We need to look at the example that we set to the rest of world, both as a Parliament and as a jurisdiction. A few weeks ago, I took part in seminars organised by a research institute in a university; they had the aim of educating civil servants and government officials in good and safe governance of AI across the continent of Africa. The world follows the example that is set in this jurisdiction and others. For the sake of our children and for the sake of the world, we need to resist and make safe the development of this technology. I support these amendments.
My Lords, for the reasons that have been so excellently given already and, in view of the time, I support all the amendments from the noble Baroness, Lady Kidron.
My Lords, I will also try to be brief. I completely support everything that the noble Baroness, Lady Kidron, has said. I would like to draw out two arguments that have been made to me today as to why her amendments should not be supported and explain why they are wrong.
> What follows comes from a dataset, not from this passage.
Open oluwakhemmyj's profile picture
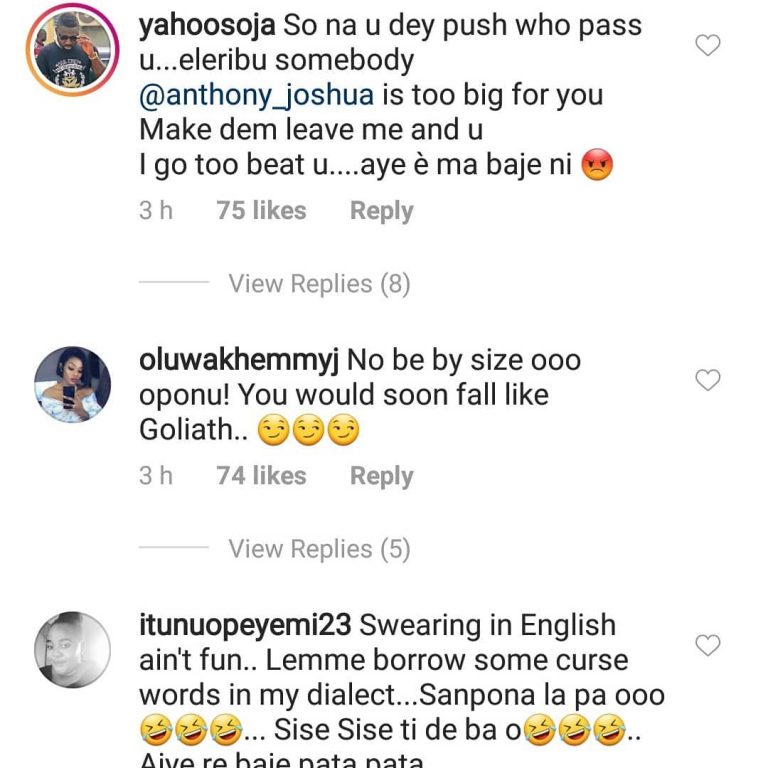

The first argument is that we should wait for an overarching AI Bill. We will be waiting for a very long time. Those of us who have worked in trying to regulate social media for the last 15 years know that we must not let the perfect be the enemy of the good. I wholeheartedly reject that argument.
The second argument that has been made to me today—and I find this astonishing—is that the risk assessment is overly burdensome. We are regularly told that generative AI is one of the world’s most transformational technologies. That means it is capable of enormous good and enormous harm. The risk assessment in Amendment 433 is simply asking that the makers of these chatbots identify and understand the risks of harm—that does not seem overly burdensome to me. Further, it asks that the risk assessment
“is kept up-to-date … takes … account … of the Online Safety Act … assesses the risks to equality of treatment of individuals … assesses the risks to … privacy … assesses the risks … from the choice of underlying models, data sets …and … is in an easily understandable written format”.
I really struggle to understand how that could be overly burdensome. In fact, I would argue the absolute opposite: it is the basic foundation of decent regulation, and we should be wholeheartedly supporting the amendments from the noble Baroness, Lady Kidron.